Stored data
+++++
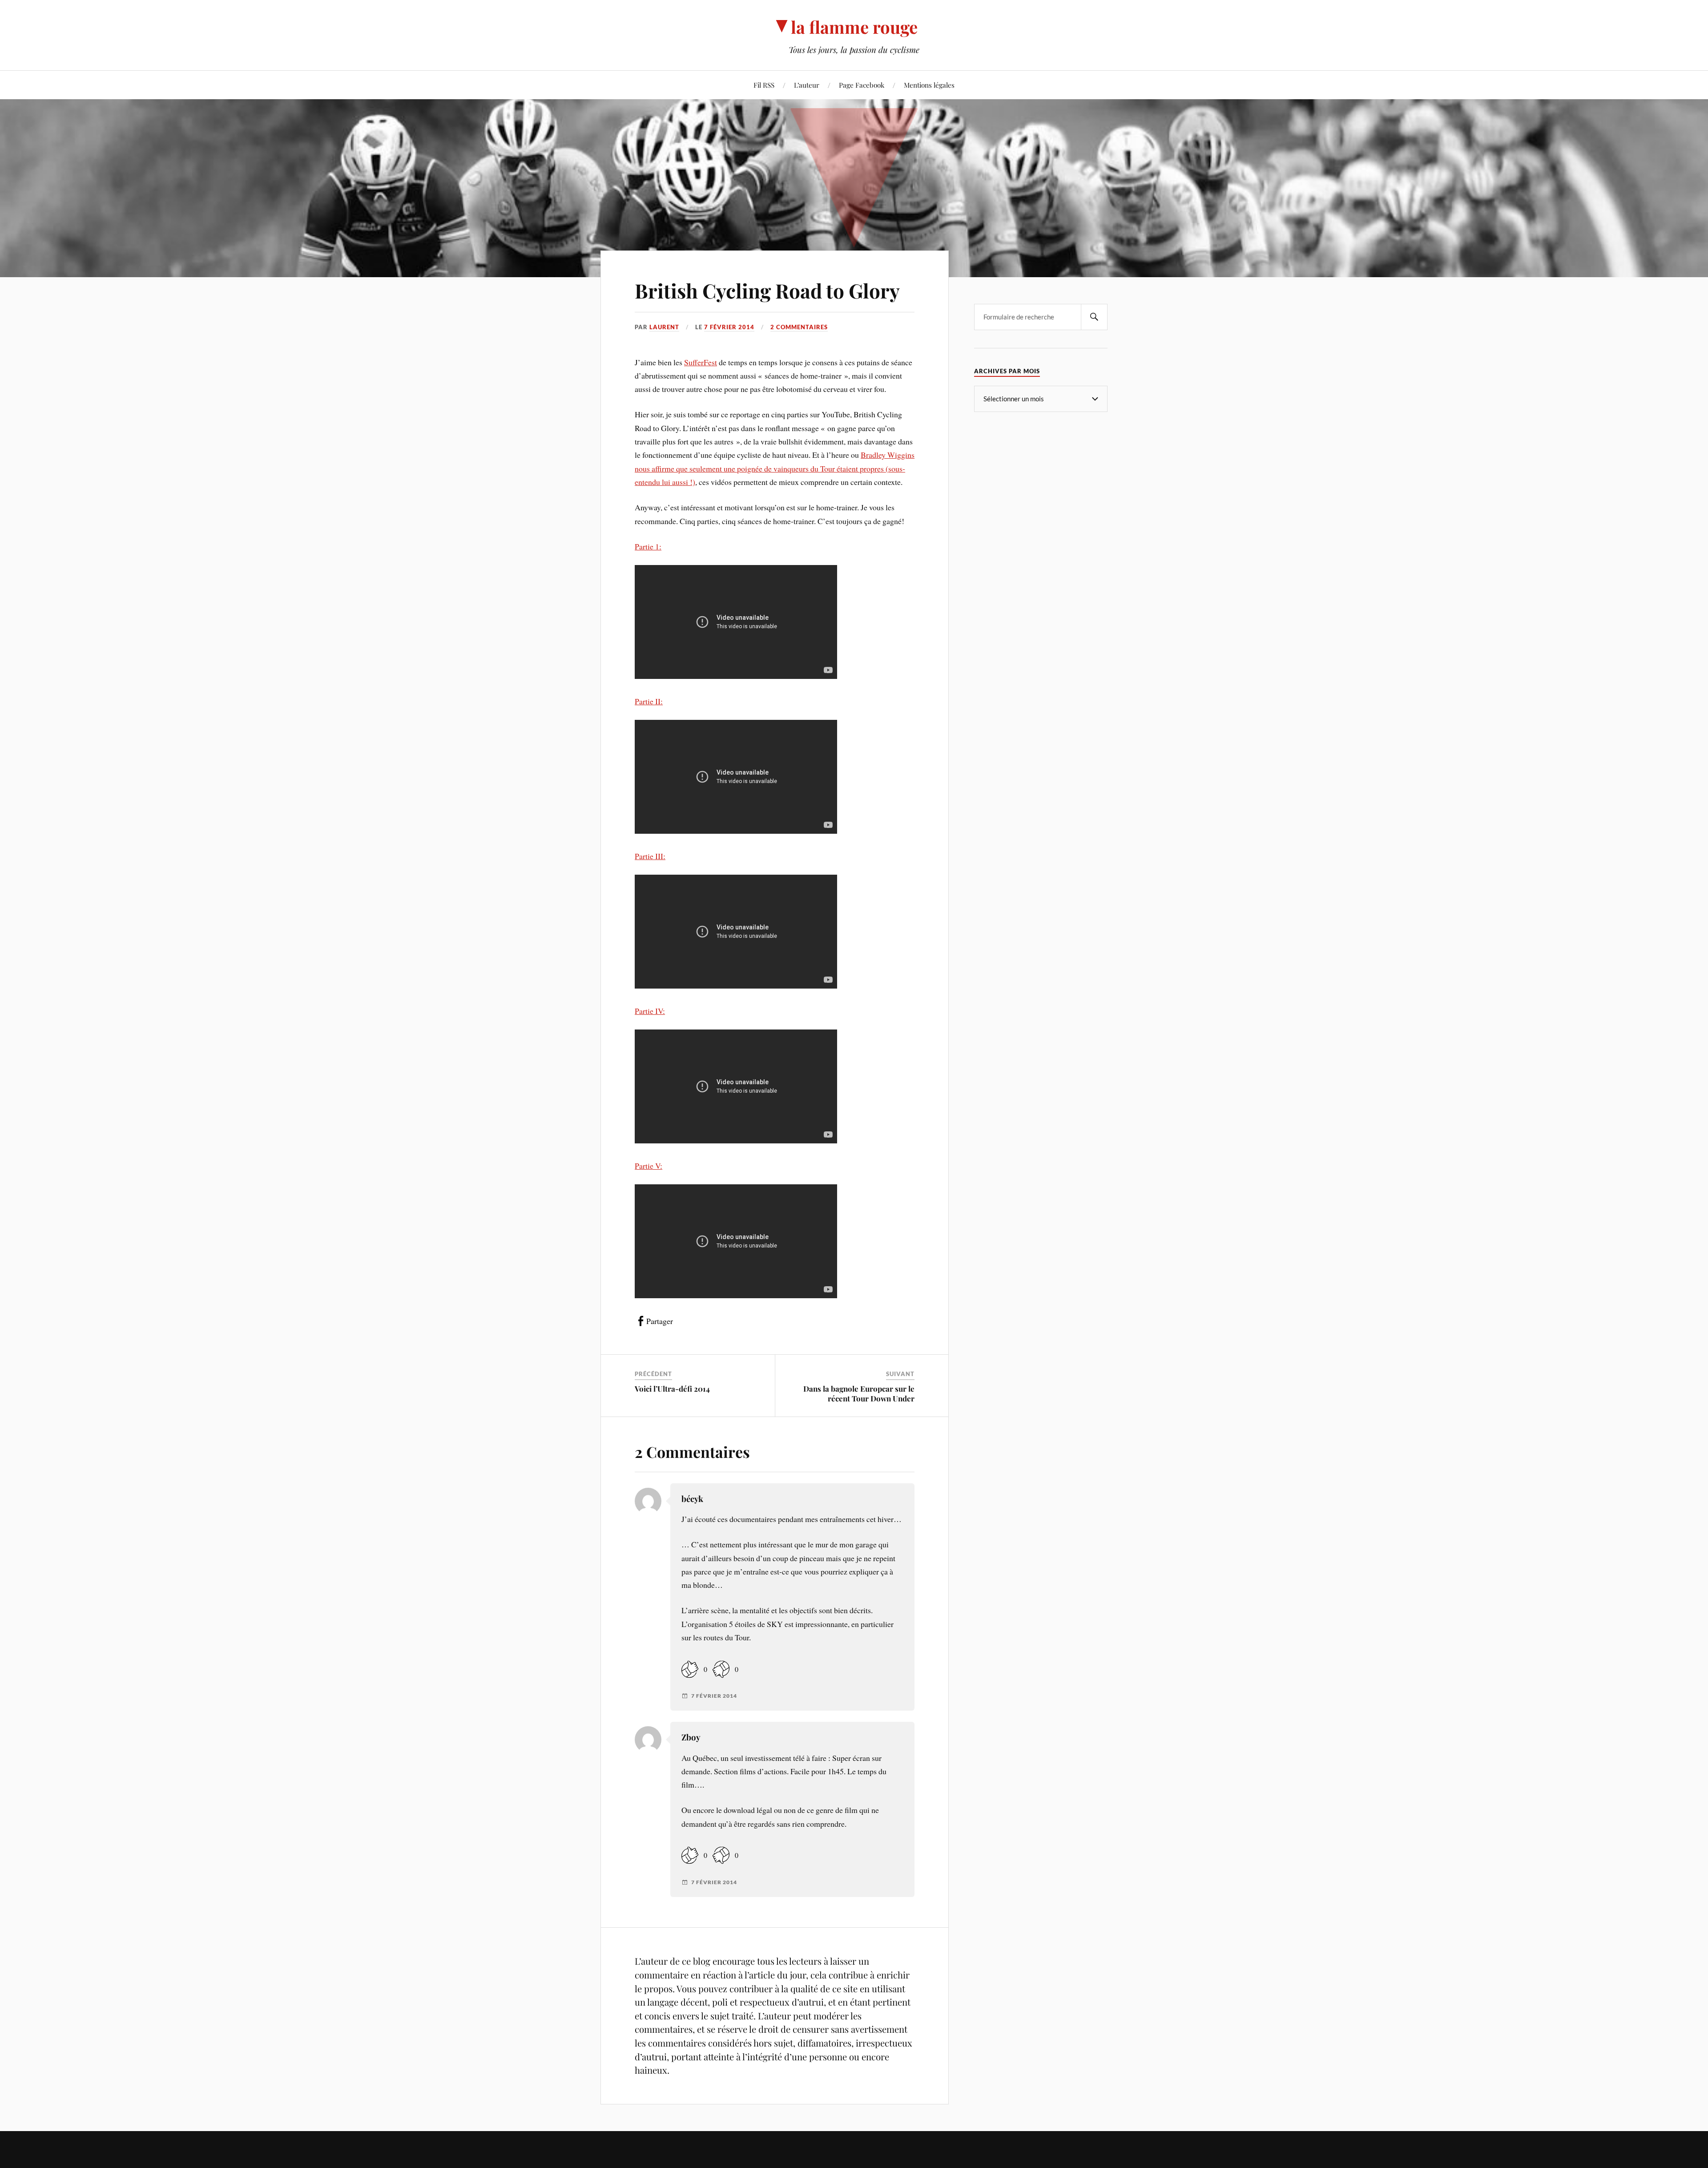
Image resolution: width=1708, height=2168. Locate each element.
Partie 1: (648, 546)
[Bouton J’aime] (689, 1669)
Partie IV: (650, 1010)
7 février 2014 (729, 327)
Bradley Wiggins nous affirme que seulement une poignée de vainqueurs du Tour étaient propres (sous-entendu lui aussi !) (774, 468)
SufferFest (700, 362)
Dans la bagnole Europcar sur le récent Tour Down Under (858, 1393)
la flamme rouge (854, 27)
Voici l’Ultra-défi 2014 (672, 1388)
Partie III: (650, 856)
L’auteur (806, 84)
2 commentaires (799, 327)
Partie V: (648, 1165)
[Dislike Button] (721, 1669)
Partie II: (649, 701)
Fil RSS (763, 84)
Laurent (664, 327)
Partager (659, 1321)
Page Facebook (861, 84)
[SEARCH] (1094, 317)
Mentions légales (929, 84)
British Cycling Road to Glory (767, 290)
+++++
Your task is to return the entries above exactly, with no pictures.

= Response area =
Image resolution: width=1708, height=2168. Locate each element.
Partie 1: (648, 546)
[Bouton J’aime] (689, 1669)
Partie IV: (650, 1010)
7 février 2014 (729, 327)
Bradley Wiggins nous affirme que seulement une poignée de vainqueurs du Tour étaient propres (sous-entendu lui aussi !) (774, 468)
SufferFest (700, 362)
Dans la bagnole Europcar sur le récent Tour Down Under (858, 1393)
la flamme rouge (854, 27)
Voici l’Ultra-défi 2014 (672, 1388)
Partie III: (650, 856)
L’auteur (806, 84)
2 commentaires (799, 327)
Partie V: (648, 1165)
[Dislike Button] (721, 1669)
Partie II: (649, 701)
Fil RSS (763, 84)
Laurent (664, 327)
Partager (659, 1321)
Page Facebook (861, 84)
[SEARCH] (1094, 317)
Mentions légales (929, 84)
British Cycling Road to Glory (767, 290)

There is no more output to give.